The Spearman’s correlation and Cohen’s kappa coefficients ranged from low to moderate (Table 3). The obtained values for CY and BT were, respectively: 0.57 and 0.38; and 0.35 and 0.32. These results allow inferring that different animals were selected with the used models, since both coefficients were low. According to ^{McHugh (2012)}, Cohen’s kappa coefficient values below 0.39, as observed for CY and BT, are indicative of a minimum agreement between methods. For LRBF, the values of Spearman’s correlation and Cohen’s kappa coefficients were, respectively, 0.69 and 0.54. The greater similarity between these values for LRBF may be due to the better performance of the median (τ = 0.5) in obtaining the GEBVs for this trait. It should be noted that the values for LRBF were higher than those for the other traits and show a greater agreement between the methods in the classification of animals. However, for Cohen’s kappa coefficient, the level of agreement is still considered weak according to ^{McHugh (2012)}.
Trait^{(1)} | r_{s} | k^{(2)} |
CY | 0.57*** | 0.38 |
BT | 0.35*** | 0.34 |
LRBF | 0.69*** | 0.54 |
^{(1)}CY, carcass yield; BT, bacon thickness; and LRBF, backfat thickness immediately after the last rib in the dorsal-lumbar line. ^{(2)}Refers to the agreement among 10% of the individuals that presented the highest genomic breeding values predicted by RQR and Blasso. ***Significant at 1% probability.

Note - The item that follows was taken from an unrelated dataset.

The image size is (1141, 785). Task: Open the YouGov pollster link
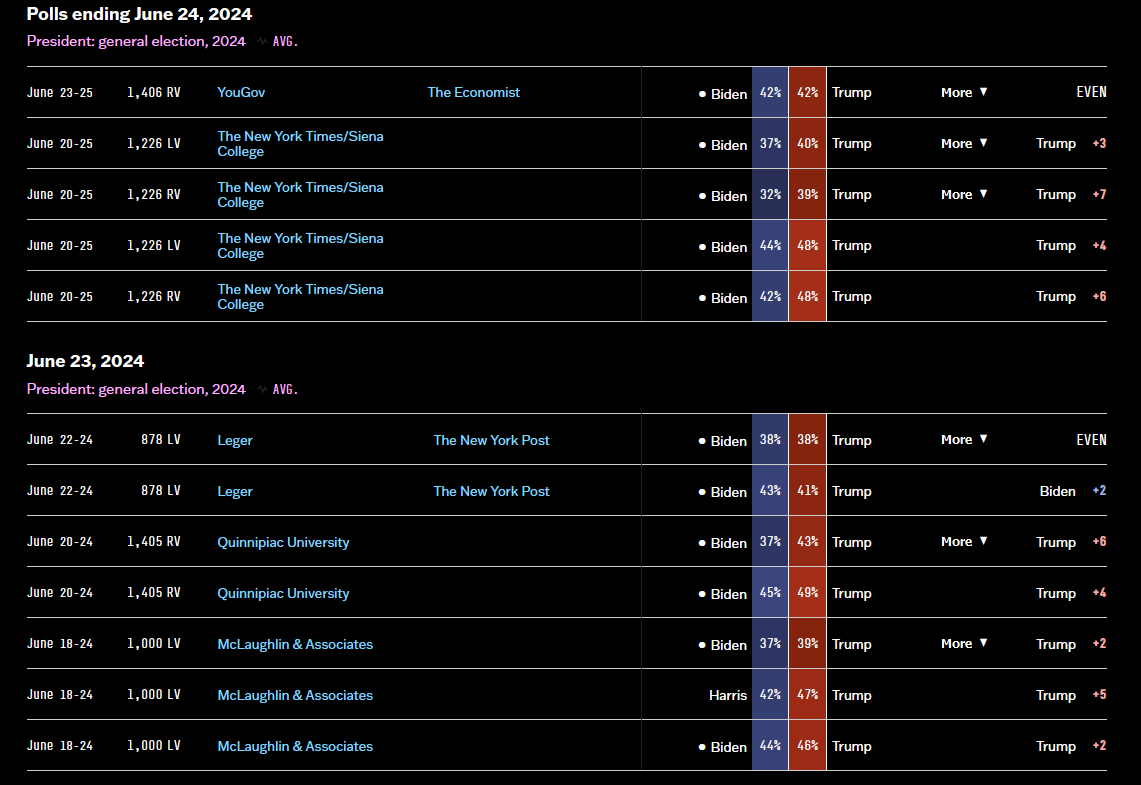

The SNP effects were higher in the RQR models than in Blasso for the three evaluated traits (Figure 1). Moreover, the greater strength of the shrinkage parameter on the estimation of SNP effects in quantile regression allows better discriminating these effects, which improves the definition of important regions for QTL search. The results obtained for RQR are indicative that, for CY, a higher marker effect is observed on chromosome 7. This is in alignment with ^{Sanchez et al. (2014)}, who identified a significant QTL in Large White pigs for this trait in the same chromosome.
For the trait BT, it is possible to notice that the SNP with the greatest effect was found on chromosome 1 (Figure 1). ^{Rückert & Bennewitz (2010)} identified two significant QTLs for this trait on the same chromosome in a wide range of F_{2} pig populations. Regarding LRBF, the SNPs with greatest effects were found on chromosomes 1, 4, and 7. Similarly to the present study, a QTL on chromosome 1 was found in a population from a cross between Erhualian and Duroc pigs (^{Ai et al., 2012}), on chromosome 4 in an F_{2} Iberian x Meishan pig population (^{Tomás et al., 2011}), and on chromosome 7 in an F_{2} Pietrain x commercial breed pig population (^{Cherel et al.,2011}).